* **AIM**:
Rewrite the rows from the first row up to and including the line containing "pyautogui.click(x=610, y=258)", keeping the requests, with every click coordinate in the answers multiplied by 0.25 and rounded to a whole number, halves rounded up.

* **INFORMATION SUPPLIED**:
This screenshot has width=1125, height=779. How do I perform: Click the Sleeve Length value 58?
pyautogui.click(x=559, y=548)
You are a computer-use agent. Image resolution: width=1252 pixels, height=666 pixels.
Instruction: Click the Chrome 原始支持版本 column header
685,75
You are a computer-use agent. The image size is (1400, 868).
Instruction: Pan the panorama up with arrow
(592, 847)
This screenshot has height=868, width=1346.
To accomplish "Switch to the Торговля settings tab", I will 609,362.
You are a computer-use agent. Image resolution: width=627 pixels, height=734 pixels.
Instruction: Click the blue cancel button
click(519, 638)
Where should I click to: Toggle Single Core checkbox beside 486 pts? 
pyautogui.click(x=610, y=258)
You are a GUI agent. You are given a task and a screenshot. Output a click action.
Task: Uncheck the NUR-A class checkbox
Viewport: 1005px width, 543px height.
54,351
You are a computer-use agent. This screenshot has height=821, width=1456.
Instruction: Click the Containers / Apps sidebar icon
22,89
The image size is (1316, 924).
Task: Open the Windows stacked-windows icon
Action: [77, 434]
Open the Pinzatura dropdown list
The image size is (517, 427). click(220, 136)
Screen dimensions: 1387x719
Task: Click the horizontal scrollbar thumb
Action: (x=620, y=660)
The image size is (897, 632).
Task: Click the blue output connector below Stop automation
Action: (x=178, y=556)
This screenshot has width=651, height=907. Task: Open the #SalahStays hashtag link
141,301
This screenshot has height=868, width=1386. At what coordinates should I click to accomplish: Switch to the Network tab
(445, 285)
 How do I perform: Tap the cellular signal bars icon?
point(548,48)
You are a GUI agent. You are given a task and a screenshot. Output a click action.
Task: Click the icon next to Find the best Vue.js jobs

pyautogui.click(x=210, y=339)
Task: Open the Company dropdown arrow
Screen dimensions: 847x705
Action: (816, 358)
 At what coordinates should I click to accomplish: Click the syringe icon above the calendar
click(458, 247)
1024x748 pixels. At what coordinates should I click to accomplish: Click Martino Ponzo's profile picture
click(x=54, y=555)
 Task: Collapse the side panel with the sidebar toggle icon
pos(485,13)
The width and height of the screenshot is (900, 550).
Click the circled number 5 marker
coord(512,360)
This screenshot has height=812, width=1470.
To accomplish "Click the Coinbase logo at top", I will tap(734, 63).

* **FULL ANSWER**:
This screenshot has width=1125, height=779. How do I perform: Click the Sleeve Length value 58?
pyautogui.click(x=140, y=137)
You are a computer-use agent. Image resolution: width=1252 pixels, height=666 pixels.
Instruction: Click the Chrome 原始支持版本 column header
171,19
You are a computer-use agent. The image size is (1400, 868).
Instruction: Pan the panorama up with arrow
(148, 212)
This screenshot has height=868, width=1346.
To accomplish "Switch to the Торговля settings tab", I will 152,91.
You are a computer-use agent. Image resolution: width=627 pixels, height=734 pixels.
Instruction: Click the blue cancel button
click(130, 160)
Where should I click to: Toggle Single Core checkbox beside 486 pts? 
pyautogui.click(x=153, y=65)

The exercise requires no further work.